Belleza

5 ejercicios que puedes realizar con la ayuda de una silla

¿Sabías que con una simple silla puedes llegar a fortalecer toda tu masa muscular reduciendo el riesgo de sufrir alguna lesión?

Las sillas son elementos que tenemos disponibles en casa o que encontramos en cualquier sitio. Pero ¿ podemos ponernos en forma usando únicamente este material? La verdad es que sí. De hecho, este tipo de entrenamiento tiene una grandes beneficios y ventajas para la salud diaria.

Ten en cuenta de que, a pesar de que estés utilizando una silla, todos los ejercicios que vamos a repasar el día de hoy usaran nuestro propio peso corporal como elemento para ejercer presión.

Este tipo de entrenamiento es útil teniendo en cuenta la gran cantidad de trabajo y el poco tiempo con el que contamos en nuestro día a día, lo cierto es que muchos de nosotros no podemos llevar a cabo actividades físicas como salir a correr, trotar, caminar o ir a algún gimnasio. Aunque suene un poco exagerado a simple vista, una silla puede ser la solución a esta situación, ya que, algunos de estos ejercicios también son perfectos para aquellos que tienen algunos problemas de movimiento o para las personas que no pueden hacer mucho esfuerzo.

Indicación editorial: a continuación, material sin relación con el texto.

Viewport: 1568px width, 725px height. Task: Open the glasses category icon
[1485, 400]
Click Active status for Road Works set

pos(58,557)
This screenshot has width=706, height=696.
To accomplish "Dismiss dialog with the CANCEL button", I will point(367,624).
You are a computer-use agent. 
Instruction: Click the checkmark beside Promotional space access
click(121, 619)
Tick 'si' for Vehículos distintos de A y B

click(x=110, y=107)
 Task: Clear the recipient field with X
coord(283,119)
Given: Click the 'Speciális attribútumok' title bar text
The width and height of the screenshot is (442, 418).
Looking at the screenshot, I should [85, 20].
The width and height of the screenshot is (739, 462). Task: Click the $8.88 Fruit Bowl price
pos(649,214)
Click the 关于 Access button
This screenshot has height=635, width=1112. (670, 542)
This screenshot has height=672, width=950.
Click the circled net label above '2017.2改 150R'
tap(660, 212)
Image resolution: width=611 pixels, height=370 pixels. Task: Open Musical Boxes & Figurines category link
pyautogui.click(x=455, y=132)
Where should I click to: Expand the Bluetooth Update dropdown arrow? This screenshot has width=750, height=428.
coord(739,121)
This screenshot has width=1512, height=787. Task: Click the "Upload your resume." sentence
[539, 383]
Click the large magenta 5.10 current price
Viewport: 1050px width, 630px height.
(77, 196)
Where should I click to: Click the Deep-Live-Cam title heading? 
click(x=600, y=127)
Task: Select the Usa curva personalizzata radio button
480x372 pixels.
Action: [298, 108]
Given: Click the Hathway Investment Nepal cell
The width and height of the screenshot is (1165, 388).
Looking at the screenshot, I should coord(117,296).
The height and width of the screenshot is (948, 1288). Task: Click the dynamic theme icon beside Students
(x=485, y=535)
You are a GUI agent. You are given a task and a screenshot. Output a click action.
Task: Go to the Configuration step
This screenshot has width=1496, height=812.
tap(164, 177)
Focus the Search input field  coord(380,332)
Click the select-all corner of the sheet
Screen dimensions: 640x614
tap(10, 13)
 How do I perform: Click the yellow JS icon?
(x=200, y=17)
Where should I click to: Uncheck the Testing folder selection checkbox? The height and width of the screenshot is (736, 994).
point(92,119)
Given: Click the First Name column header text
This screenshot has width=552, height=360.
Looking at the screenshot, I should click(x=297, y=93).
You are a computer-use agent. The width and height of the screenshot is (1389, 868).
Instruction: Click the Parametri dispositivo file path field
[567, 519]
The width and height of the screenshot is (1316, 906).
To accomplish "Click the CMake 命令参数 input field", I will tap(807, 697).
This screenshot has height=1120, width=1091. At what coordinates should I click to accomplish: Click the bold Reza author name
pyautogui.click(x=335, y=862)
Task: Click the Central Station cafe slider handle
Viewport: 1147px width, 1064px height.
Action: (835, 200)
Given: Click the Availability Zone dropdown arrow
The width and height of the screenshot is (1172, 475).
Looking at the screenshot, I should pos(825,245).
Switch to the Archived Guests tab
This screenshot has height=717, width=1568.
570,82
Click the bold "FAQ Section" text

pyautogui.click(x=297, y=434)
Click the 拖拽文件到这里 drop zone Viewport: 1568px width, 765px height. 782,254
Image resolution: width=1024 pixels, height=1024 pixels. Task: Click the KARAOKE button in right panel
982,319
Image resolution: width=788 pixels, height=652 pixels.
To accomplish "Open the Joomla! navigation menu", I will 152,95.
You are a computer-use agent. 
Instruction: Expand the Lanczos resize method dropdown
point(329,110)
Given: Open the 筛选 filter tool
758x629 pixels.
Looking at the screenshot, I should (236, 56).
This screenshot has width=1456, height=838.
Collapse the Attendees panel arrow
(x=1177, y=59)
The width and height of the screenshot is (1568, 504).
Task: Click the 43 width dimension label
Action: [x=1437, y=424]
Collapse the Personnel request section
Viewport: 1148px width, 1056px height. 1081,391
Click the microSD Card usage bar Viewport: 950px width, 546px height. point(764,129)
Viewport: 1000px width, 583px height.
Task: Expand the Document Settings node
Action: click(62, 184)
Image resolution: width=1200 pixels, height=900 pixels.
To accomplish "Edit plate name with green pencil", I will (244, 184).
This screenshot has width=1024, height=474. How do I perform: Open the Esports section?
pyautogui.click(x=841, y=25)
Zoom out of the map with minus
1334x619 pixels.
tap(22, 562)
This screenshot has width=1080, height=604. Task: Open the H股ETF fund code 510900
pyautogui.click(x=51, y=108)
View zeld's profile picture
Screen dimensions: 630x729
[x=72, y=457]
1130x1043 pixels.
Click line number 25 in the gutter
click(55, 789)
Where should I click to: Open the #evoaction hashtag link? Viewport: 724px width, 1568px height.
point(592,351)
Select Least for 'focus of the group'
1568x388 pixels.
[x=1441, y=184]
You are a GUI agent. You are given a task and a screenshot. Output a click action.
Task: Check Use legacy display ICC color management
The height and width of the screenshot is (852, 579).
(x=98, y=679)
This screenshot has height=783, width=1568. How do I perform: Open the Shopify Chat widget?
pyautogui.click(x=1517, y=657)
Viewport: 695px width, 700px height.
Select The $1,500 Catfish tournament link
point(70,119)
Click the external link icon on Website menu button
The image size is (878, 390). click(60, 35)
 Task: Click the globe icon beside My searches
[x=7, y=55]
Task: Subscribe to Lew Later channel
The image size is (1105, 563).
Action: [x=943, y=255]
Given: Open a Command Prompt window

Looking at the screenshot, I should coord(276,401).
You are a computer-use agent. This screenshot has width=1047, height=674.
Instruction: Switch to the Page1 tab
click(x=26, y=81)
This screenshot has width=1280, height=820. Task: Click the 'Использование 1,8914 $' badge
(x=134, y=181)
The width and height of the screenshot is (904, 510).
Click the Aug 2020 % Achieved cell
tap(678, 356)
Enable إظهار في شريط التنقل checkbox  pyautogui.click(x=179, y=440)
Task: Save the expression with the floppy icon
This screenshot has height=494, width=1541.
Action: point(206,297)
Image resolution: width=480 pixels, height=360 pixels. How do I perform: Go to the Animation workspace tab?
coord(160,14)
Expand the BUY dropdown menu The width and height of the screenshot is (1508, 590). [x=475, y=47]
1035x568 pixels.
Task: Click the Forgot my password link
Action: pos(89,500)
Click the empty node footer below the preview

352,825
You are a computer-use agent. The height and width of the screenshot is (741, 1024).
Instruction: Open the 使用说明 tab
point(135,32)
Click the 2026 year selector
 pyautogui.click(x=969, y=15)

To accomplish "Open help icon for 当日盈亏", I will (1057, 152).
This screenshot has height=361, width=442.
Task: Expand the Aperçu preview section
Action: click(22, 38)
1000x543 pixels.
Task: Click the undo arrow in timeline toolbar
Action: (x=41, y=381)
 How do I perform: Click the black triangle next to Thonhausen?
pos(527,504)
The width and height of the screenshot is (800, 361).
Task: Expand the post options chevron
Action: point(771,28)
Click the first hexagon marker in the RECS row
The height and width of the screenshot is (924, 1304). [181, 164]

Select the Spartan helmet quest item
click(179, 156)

Pero ¿Cuáles son esos ejercicios?

Una de las grandes ventajas que ofrecen estos ejercicios es que pueden realizarse desde la comodidad del hogar, además, llevan mucho menos tiempo y fortalecen y tonifican las zonas críticas del cuerpo. Entre los ejercicios más destacados encontramos los siguientes:

Sentadillas.

Así es, hasta las sentadillas se pueden hacer con la ayuda de una simple silla. De hecho, puede que en ocasiones sea incluso más fácil realizarla de esta manera, principalmente para aquellos que no han entrenado en mucho tiempo. Solo debes ponerte de espalda, separar los pies a la altura de los hombros y dejar los talones un poco cerca de las patas de la silla. Por último, desplaza tu peso hacia los talones, empuja las caderas hacia atrás y dobla las rodillas hasta que los glúteos toquen ligeramente la silla.

Crunch cruzado.

Este ejercicio es ideal para tonificar y moldear tus abdominales y tus glúteos. A pesar de que por lo general se realiza en una colchoneta, también se puede hacer con una silla, y lo mejor es que es muy sencillo. Únicamente debes sentarte y mantener la parte superior del cuerpo muy recta, pero sin apoyarte en el respaldo. Ahora, levanta el pie izquierdo y al mismo tiempo lleva el codo derecho hacia la rodilla, girando la parte superior del cuerpo, luego, realiza la misma acción con el otro pie y el otro codo.

El escalador.

Quizás hayas escuchado hablar sobre este ejercicio, sobre todo si has estado en un gimnasio. Para hacerlo solo debes colocar los antebrazos en la silla a la altura de los hombros y extender las piernas. Una vez realizado lo anterior, sube la rodilla derecha hacia el pecho, luego vuelve a la posición inicial y haz lo mismo con la otra pierna. A medida que vas aumentando la rapidez notarás un mayor esfuerzo. De esta forma fortalecerás los músculos abdominales y los brazos, estirarás la espalda y tonificarás las piernas.

Patada de burro.

Un clásico ejercicio de gimnasia presente en muchas rutinas de entrenamiento. Solamente debes colocar la silla de espaldas y colocar las manos en la parte superior del respaldo. A continuación, extiende la pierna derecha hacia atrás, manteniéndola recta y con los dedos del pie apuntando hacia abajo, regresa a la posición inicial y haz lo mismo con la otra pierna. Este ejercicio está diseñado para atacar esas zonas problemáticas, relajando alternativamente los músculos y tonificándolos.

Jack sentado.

También conocido como jumping jack, se trata de uno de los ejercicios aeróbicos con mayores propiedades quema grasas, pero en este caso te ofrecemos una versión más “cómoda”. Solo debes sentarte en la silla, con la parte superior del cuerpo recta y alejada del respaldo. A continuación, levanta los brazos, pero doblados, es decir que las manos toquen los hombros y con los codos apuntando hacia arriba. Ahora, junta los pies junto con los codos y comienza a abrir y a cerrar los brazos y las piernas al mismo tiempo alternando el movimiento.

Es cierto que no estarás realizando un salto, pero te aseguramos que sentirás el mismo efecto pese a estar sentado. Repite el ejercicio varias veces, abriendo y cerrando los brazos y las piernas rítmicamente sin exagerar ni hacer demasiado esfuerzo.